Re: [GENERAL] Why "copy ... from stdio" does not return immediately when reading invalid data? - Mailing list pgsql-hackers

From Nicolas Grilly
Subject Re: [GENERAL] Why "copy ... from stdio" does not return immediately when reading invalid data?
Date
Msg-id AANLkTimca1JWHAf1XGRtNAzMG4fNKqjyXN0qDjmA5Qdr@mail.gmail.com
Whole thread Raw
List pgsql-hackers
I have analyzed the PostgreSQL protocol using Wireshark (an open source packet analyzer), and I observed that the PostgreSQL backend, while doing a COPY ... FROM STDIN, reports errors as soon as possible (especially errors related to invalid data).

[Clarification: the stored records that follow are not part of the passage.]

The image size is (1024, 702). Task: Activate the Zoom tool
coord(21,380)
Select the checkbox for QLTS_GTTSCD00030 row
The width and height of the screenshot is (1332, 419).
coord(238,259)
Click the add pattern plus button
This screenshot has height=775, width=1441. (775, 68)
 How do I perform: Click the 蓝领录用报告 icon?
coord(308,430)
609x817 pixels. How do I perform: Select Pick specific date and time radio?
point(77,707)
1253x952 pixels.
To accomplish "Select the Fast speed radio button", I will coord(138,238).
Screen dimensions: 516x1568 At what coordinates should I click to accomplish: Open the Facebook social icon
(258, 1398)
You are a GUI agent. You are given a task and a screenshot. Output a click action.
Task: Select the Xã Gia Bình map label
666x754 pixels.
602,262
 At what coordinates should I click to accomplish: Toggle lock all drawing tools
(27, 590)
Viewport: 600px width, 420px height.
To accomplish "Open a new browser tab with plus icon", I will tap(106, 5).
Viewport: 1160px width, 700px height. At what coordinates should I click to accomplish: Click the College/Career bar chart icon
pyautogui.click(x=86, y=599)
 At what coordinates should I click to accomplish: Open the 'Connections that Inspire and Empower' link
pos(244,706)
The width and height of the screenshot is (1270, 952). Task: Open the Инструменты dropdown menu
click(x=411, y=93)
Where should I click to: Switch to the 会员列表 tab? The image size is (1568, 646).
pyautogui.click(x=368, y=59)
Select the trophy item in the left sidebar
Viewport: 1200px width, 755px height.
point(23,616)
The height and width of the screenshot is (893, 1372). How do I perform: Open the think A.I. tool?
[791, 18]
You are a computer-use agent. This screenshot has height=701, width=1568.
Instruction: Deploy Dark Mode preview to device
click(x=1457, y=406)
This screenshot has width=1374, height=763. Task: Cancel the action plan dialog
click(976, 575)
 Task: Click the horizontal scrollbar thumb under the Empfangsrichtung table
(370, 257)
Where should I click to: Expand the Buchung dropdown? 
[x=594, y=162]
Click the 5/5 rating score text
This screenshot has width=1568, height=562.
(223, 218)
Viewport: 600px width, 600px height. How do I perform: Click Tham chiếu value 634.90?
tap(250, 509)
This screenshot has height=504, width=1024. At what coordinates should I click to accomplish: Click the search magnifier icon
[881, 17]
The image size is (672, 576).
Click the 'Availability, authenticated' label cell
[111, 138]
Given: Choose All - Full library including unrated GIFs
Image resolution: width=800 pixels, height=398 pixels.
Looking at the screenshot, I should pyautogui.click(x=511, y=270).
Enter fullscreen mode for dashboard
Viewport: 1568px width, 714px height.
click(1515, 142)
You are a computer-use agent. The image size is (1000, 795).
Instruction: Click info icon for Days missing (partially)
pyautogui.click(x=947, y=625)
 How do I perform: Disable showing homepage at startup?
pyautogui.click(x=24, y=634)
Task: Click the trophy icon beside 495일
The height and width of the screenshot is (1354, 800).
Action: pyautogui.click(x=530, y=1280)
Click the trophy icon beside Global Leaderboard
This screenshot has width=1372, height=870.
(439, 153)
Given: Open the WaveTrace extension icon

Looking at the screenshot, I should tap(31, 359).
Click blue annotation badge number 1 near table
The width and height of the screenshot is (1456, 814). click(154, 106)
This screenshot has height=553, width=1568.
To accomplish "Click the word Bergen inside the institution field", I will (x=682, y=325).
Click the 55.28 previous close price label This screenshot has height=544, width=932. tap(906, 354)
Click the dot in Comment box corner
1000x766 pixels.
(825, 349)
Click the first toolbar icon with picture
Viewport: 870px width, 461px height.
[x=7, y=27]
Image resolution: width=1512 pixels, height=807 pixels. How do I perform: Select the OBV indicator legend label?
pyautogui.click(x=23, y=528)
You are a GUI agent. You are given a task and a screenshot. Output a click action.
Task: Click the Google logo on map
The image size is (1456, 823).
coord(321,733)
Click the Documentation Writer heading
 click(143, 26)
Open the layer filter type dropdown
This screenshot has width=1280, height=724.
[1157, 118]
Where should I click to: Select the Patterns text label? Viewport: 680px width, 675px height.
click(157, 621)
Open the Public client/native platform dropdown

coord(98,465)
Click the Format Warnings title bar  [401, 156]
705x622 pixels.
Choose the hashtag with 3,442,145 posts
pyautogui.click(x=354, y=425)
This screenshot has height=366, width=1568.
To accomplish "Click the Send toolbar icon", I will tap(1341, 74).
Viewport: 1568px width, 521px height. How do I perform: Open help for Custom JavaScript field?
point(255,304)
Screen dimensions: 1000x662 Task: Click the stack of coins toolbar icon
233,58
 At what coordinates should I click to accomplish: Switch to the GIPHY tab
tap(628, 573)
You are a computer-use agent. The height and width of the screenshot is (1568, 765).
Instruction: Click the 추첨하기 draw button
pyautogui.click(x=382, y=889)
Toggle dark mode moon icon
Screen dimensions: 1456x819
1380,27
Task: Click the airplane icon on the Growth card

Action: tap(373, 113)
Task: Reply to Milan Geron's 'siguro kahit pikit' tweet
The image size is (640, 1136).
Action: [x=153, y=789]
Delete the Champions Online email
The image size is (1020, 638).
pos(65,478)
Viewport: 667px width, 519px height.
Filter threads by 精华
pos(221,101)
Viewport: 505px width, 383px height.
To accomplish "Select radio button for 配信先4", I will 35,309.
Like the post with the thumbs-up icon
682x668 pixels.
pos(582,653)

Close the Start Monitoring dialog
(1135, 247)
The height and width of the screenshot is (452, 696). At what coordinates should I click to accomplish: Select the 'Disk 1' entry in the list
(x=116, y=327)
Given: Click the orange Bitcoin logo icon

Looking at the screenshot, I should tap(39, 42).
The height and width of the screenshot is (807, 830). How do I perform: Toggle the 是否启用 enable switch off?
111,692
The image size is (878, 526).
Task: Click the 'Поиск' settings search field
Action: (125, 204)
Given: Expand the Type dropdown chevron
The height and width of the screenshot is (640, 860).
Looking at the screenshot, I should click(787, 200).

Therefore, the "late" reporting of errors while doing a COPY ... FROM STDIN is not a limitation of the underlying protocol; it is a limitation (or a design choice) of the libpq library.

It looks like this is a well known issue because it is listed on the todo list:

And was discussed before:

Do you think it is possible to change that behavior, or work around it?

While reading libpq source code, I noticed the function pqParseInput3 (file fe-protocol3.c) ignores error responses while the connection is in PGASYNC_COPY_IN state. Maybe we can make a special case for the COPY FROM subprotocol and handle errors early, in order to make them available to PQgetResult? Is is feasible in a simple way or is it a bad idea?

Regards,

Nicolas Grilly

On Wed, Feb 2, 2011 at 20:06, John R Pierce <pierce@hogranch.com> wrote:
On 02/02/11 10:20 AM, Nicolas Grilly wrote:
Is the copy protocol (aka PQputCopyData and PQputCopyEnd) designed to send gigabytes of data with just one "copy ... from stdio" query, and is there a way to be notified of a potential error before calling PQputCopyEnd? Or do I have to send my data in small chunks (for example batch of 10000 rows), issue a PQputCopyEnd, check for errors, and continue with the next chunk?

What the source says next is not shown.